Northern Dynasty is up about $4 over the past year, to $9.24. Imperial has had a significant rise up to $14.20. FNX has also had a solid run up to $12.50. Like the tech stocks, these miners put their cash back into development. No dividends.

There’s plenty of gold in Canadian hills as well, and Mr. Smedley likes four domestic projects. None of these pay dividends either, by the way.

In the Timmins camp of Northern Ontario, Lakeshore Gold (TSX-LSG) has the backing of a big Peruvian company. In Ontario’s Red Lake district, Rubicon Minerals (TSX-RMX) is a high-grade operator that could follow other mines into “consolidation” (i.e., takeover). Both have been down a bit, Lakeshore at $3.09, Rubicon at $4.63.

Several stocks have risen in price, and thus offer higher risk, the analyst tells us. Osisko Mining (TSX-OSK), which recently upgraded its total reserves at the Canadian Malartic project in Quebec by 43 per cent, is now at $8.44. Detour Gold Corp. (TSX-DGC) has ridden its deposit at Detour Lake in northeastern Ontario up to $16.55.
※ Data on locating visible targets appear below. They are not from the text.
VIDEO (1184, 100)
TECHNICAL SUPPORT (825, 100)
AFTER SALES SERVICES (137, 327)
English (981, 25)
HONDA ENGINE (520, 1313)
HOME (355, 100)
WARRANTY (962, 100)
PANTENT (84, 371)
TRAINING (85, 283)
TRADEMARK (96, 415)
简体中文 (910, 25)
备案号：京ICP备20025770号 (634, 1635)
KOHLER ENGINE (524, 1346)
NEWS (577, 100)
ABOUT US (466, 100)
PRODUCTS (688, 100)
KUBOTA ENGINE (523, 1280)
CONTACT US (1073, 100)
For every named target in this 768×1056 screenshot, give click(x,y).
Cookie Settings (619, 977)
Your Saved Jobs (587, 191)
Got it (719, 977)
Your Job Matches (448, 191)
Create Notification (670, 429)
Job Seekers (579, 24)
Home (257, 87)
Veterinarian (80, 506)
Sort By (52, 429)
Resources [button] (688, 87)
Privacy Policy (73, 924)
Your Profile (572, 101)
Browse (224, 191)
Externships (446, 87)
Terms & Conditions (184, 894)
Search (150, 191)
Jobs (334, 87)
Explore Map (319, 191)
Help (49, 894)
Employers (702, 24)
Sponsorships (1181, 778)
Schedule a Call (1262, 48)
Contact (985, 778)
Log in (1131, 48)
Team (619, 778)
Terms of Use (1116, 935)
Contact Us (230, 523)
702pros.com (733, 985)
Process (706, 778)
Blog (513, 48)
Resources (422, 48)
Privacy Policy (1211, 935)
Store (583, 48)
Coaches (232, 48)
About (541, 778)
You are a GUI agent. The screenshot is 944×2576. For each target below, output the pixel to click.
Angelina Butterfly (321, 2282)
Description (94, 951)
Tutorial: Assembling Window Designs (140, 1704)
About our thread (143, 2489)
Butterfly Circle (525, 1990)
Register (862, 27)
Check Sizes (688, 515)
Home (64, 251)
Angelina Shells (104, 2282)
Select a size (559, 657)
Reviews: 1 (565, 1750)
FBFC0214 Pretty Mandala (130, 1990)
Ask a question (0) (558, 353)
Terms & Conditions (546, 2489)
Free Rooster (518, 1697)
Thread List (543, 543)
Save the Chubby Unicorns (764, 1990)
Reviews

Mr. Smedley concludes his smorgasbord of stock picks in Investor's Digest of Canada by turning to two Canadian big caps he likes.

One is Magna International (TSX-MG.A), which he regards as the healthiest of North American auto firms, especially since “it is no longer arm-wrestling with GM over its Opel and Vauxhall businesses in Europe.” It trades at $60.54. Like Teck, it has not restored its dividend.

Finally, he takes us to the prairies and Alliance Grain Traders Ltd. (TSX-AGT). This rapidly expanding company, which processes specialty crops, has seen its share price rise almost five-fold in a year, to $32.90. And it pays a dividend, yielding 1.7 per cent on $0.54.

Like the regimental economist, this analyst passes on a prediction that has emerged from a “think tank” in his offices. The S&P/TSX Composite Index will climb to 13,048 in 2010 (it’s at 11,245 at the moment).

The market may take a turn down, he admits, but “I want to keep on enjoying the climb.” Any investors who want to join him won’t lack for Canadian stocks to carry on the trip.